Le Bisounours qui sommeille en chaque Français doit avoir le poil tout hérissé (et le numéro de série du Fisc sur la fesse droite qui le grattouille un peu) lorsqu’il apprend ce genre de mésaventures en s’imaginant ainsi des hordes de malfrats infiltrant le territoire avec leurs passeports douteux, faisant les pires détournements et les plus viles exactions dans un pays où, pourtant, l’insécurité ne devait être qu’un sentiment.
Mais lorsque le Bisounours, le poil tout hérissé, apprend qu’en réalité, le passeport le plus biométrique sûr du monde est … le plus facile à avoir, un léger énervement s’empare de lui. Comme le dit très bien le rapport commandé par Guaino, le conseiller du président Sarkozy :
« Le problème actuel se résume au fait que tout citoyen peut obtenir le titre d’identité et de voyage le plus sécurisé au monde à partir d’un des documents administratifs les moins sécurisés (…) : la copie d’acte de naissance. La création d’une nouvelle identité sur la base d’un extrait d’acte falsifié avec une simple photocopieuse est enfantine. »
Eh oui : on a mis la clef du trésor derrière une épaisse porte blindée, entourée de murs en carton-pâte, et l’administration s’étonne que les vilains et les méchants passent par le mur.
Évidemment, la place Beauveau minimise l’impact d’une telle révélation : « Mais non enfin, il n’y a pas autant de gens qui essaient, avec un certificat de naissance bidon fait en 5 minutes sous photoshop de se faire passer pour un vrai Français et obtenir un beau passeport biométrique à 8 empreintes au prix modique de 68€ ! Tout ça, ce sont des affabulations, voyons ! »
(Mais en parallèle, on va tout de même mettre en place un groupe de travail histoire de sécuriser à présent l’acte de naissance, là encore pour un prix modique d’environ 1.5 millions d’euros.)
Un petit résumé s’impose ici : l’introduction du passeport biométrique s’est donc soldé par une augmentation des données collectées sur le dos des citoyens honnêtes, une croissance consternante du prix du support, une coûteuse campagne de publicité pour en vanter les mérites, l’introduction d’un fichier constitutionnellement dangereux qui sent bon les heures les plus informatisées de notre Histoire, pour finir par un retoquage du Conseil d’État et la découverte que les sécurités mises en places ne valent pas tripette.

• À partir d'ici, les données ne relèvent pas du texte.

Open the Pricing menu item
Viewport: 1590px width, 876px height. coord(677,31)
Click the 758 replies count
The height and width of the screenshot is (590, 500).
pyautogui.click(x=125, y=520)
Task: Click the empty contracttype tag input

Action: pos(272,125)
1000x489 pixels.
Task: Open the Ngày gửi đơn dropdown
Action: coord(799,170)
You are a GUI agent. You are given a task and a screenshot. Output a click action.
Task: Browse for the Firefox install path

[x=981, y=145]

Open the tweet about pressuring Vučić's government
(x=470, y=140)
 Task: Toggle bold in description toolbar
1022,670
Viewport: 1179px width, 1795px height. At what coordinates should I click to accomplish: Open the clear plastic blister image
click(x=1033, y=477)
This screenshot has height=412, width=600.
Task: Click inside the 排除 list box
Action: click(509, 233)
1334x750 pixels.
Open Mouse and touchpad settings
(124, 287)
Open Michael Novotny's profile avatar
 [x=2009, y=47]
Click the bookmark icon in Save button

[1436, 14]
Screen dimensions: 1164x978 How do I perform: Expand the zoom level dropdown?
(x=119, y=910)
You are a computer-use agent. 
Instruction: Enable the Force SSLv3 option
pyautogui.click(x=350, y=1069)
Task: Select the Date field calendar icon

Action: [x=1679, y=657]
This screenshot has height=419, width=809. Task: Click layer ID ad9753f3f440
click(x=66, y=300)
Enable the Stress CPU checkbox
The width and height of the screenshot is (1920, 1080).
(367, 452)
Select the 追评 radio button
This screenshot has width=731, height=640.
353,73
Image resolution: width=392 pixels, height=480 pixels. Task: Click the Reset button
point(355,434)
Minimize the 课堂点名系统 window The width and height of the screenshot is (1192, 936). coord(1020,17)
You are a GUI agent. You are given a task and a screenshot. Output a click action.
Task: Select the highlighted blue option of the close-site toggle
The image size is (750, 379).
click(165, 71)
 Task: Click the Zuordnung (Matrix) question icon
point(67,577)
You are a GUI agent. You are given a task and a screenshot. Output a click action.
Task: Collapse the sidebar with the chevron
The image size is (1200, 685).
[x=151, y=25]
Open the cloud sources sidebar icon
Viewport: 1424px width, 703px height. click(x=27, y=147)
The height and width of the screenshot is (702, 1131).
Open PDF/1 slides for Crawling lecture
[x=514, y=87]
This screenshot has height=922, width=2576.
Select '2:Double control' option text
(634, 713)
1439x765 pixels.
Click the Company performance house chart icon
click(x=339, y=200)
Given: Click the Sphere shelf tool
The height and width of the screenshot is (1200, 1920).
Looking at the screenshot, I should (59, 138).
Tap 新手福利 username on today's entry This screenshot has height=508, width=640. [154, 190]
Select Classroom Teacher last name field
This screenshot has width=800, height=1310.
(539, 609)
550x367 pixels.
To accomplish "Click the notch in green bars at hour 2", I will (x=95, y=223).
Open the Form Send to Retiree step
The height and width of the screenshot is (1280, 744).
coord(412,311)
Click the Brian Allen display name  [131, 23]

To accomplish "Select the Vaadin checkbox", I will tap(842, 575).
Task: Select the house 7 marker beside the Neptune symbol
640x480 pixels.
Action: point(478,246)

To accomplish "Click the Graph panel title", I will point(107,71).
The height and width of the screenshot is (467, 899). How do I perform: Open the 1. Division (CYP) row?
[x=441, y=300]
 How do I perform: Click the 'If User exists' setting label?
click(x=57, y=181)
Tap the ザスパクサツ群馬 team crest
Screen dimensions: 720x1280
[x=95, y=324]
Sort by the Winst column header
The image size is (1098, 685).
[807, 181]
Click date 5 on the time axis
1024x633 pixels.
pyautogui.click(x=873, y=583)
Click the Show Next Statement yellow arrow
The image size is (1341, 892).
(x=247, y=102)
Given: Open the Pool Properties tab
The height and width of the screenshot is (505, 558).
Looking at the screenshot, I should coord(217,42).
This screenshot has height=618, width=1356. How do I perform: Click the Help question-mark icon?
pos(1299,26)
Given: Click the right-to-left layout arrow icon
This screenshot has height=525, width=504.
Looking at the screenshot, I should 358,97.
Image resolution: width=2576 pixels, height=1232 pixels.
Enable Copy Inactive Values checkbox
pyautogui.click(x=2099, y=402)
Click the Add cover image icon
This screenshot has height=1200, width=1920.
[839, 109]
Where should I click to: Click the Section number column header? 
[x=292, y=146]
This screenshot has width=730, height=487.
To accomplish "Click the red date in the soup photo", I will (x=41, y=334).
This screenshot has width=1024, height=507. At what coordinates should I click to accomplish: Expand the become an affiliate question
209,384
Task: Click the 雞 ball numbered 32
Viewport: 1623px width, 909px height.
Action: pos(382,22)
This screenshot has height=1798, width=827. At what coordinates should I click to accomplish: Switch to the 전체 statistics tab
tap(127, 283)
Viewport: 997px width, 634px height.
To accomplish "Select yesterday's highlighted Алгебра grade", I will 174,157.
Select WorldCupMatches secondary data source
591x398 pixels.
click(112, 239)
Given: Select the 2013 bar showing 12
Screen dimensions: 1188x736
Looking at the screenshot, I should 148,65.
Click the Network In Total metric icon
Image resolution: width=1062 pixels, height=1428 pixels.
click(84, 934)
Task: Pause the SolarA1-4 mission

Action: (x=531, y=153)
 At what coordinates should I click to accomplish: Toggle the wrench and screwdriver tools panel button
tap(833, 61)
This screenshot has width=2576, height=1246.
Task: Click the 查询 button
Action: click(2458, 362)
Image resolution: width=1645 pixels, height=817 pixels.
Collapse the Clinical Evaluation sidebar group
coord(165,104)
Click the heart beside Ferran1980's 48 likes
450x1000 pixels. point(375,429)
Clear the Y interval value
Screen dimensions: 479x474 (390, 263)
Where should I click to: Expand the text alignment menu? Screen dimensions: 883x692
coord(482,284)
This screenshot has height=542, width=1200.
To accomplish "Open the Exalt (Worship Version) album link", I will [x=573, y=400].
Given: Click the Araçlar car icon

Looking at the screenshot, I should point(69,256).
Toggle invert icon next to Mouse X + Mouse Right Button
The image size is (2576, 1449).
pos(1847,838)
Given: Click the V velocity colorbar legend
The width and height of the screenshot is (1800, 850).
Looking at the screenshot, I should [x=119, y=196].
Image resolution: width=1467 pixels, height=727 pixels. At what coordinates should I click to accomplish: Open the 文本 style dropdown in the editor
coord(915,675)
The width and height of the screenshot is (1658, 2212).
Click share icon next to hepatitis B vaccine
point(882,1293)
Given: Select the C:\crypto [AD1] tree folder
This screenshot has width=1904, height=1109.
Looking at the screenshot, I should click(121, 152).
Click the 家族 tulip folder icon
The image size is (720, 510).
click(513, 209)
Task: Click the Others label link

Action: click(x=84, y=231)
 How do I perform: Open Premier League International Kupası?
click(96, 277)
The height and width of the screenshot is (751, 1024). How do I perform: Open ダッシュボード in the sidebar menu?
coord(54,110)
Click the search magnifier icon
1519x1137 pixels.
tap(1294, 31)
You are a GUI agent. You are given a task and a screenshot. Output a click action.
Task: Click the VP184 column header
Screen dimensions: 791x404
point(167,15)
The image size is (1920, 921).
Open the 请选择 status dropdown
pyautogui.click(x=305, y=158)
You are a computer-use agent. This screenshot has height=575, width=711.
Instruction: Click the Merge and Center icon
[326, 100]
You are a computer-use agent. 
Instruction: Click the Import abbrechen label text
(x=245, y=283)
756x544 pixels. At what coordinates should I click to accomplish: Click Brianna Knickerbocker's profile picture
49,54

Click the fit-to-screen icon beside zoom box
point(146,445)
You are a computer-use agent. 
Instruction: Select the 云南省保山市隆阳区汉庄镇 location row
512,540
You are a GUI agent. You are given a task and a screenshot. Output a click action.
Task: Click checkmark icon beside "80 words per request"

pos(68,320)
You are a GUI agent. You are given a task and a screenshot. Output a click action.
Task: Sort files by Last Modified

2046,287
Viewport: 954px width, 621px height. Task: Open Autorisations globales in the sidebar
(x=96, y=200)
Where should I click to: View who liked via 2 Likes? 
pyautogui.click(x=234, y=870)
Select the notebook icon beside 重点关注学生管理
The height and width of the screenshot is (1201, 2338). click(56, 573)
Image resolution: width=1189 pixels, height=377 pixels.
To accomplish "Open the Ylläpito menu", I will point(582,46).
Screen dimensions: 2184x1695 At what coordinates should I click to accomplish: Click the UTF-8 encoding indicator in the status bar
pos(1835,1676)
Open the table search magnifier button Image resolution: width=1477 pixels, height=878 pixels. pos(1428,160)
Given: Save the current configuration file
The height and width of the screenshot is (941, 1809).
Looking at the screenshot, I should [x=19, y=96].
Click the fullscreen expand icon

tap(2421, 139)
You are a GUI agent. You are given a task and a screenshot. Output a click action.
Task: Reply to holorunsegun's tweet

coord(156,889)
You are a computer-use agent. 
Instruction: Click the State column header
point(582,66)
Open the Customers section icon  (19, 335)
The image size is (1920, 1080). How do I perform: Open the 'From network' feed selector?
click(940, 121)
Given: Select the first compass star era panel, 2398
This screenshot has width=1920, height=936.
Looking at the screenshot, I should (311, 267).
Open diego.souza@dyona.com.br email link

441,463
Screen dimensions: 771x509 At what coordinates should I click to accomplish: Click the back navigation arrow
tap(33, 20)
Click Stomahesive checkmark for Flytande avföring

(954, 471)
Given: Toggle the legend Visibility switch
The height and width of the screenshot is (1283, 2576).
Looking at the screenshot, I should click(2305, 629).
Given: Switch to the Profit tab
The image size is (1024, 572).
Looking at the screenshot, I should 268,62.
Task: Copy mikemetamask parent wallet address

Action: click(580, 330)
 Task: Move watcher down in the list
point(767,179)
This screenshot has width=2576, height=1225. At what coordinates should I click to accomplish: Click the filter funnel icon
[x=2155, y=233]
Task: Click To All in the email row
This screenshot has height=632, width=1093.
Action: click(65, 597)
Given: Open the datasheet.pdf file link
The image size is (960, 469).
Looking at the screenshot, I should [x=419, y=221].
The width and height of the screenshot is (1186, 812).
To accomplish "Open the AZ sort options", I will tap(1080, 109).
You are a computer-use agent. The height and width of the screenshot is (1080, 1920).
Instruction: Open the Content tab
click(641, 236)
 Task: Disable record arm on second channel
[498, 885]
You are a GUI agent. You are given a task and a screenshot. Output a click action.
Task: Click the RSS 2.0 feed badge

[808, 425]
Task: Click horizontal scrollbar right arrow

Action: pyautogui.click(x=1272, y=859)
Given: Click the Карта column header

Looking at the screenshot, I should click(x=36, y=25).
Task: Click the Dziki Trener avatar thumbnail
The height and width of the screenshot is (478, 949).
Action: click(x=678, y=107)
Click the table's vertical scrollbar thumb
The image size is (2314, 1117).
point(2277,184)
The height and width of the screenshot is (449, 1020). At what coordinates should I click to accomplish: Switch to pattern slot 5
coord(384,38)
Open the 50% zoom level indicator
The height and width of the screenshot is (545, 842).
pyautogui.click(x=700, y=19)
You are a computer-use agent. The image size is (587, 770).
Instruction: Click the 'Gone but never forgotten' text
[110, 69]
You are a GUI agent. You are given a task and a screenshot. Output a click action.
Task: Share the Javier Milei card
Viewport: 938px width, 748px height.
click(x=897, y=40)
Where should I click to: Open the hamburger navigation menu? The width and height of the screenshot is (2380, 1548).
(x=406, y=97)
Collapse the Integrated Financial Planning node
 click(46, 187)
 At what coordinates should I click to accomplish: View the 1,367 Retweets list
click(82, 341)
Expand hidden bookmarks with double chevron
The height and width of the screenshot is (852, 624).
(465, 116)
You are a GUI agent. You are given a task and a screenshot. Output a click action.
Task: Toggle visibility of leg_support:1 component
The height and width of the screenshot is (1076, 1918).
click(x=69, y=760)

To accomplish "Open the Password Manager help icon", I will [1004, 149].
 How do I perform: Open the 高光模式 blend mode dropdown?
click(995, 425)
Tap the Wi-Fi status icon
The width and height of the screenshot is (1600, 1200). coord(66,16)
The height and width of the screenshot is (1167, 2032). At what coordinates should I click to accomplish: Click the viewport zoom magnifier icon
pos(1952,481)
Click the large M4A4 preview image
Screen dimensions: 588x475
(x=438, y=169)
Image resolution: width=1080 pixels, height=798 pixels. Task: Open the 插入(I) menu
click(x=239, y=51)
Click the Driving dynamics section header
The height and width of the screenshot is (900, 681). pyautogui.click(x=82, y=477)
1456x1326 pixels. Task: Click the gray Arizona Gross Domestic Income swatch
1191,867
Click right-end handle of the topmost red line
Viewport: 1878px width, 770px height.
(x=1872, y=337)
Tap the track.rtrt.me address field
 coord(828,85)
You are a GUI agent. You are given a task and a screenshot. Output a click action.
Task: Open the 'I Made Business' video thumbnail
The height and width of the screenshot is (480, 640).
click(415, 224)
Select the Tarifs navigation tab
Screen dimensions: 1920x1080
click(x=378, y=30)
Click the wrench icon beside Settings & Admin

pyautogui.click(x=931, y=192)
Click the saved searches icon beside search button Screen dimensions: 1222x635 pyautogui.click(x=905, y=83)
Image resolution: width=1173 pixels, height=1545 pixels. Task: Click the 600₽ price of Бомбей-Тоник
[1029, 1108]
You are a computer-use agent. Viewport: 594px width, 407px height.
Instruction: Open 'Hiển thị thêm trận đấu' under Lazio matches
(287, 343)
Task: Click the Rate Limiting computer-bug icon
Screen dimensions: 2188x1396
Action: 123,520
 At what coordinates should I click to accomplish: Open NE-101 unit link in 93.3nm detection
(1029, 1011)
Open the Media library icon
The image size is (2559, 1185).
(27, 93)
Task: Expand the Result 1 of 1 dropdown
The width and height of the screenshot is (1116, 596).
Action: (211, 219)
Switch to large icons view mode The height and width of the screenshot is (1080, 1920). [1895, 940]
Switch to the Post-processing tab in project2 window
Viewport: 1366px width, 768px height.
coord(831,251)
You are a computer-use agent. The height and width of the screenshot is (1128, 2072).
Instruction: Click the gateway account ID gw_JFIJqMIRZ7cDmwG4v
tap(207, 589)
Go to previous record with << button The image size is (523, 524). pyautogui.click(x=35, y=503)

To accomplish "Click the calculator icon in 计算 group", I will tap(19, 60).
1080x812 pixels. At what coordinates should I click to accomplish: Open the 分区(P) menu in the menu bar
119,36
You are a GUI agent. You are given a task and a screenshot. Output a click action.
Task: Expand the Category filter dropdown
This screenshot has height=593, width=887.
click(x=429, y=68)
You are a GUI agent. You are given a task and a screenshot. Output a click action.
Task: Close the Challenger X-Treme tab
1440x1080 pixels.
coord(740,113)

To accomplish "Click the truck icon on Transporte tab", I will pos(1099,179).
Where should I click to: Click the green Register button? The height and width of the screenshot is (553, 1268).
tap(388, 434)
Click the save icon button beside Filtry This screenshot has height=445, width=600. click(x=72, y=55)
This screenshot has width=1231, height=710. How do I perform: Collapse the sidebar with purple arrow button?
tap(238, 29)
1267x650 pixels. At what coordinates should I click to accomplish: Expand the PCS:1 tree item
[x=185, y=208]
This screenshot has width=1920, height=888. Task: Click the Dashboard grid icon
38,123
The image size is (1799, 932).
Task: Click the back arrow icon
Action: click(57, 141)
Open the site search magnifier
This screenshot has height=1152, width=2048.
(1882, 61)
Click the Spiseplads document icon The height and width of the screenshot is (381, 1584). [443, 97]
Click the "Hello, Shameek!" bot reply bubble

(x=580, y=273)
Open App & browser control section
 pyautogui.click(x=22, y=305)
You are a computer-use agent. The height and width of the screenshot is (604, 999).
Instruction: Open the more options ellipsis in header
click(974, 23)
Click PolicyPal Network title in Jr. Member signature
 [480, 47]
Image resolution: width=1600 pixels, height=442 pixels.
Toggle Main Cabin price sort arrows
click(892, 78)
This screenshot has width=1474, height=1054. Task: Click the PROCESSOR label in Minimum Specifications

On pourrait presque croire que, pour en arriver à ça, il fallait une bonne histoire de lobbying derrière, ne trouvez-vous pas ?
Bingo, c’est effectivement le cas : tout porte à croire en effet que le GIXEL (groupement professionnel des industries de composants et de systèmes électroniques) aurait largement poussé à la roue de ces magnifiques innovations biométriques, roue déjà bien lancée par l’appétit naturel de la chose publique à vouloir faire des petites fiches numérotées de chaque animal du cheptel contribuable.
Et partant d’un lobbyisme, si l’on y ajoute la légendaire efficacité de l’État, on ne peut aboutir qu’au désastre chimiquement parfait du passeport pipométrique.
Le plus triste c’est qu’à présent, chaque ressortissant français aura, à chaque passage de frontière, un douanier goguenard à la pensée que le passeport qui lui est remis coûte très cher mais ne vaut rien.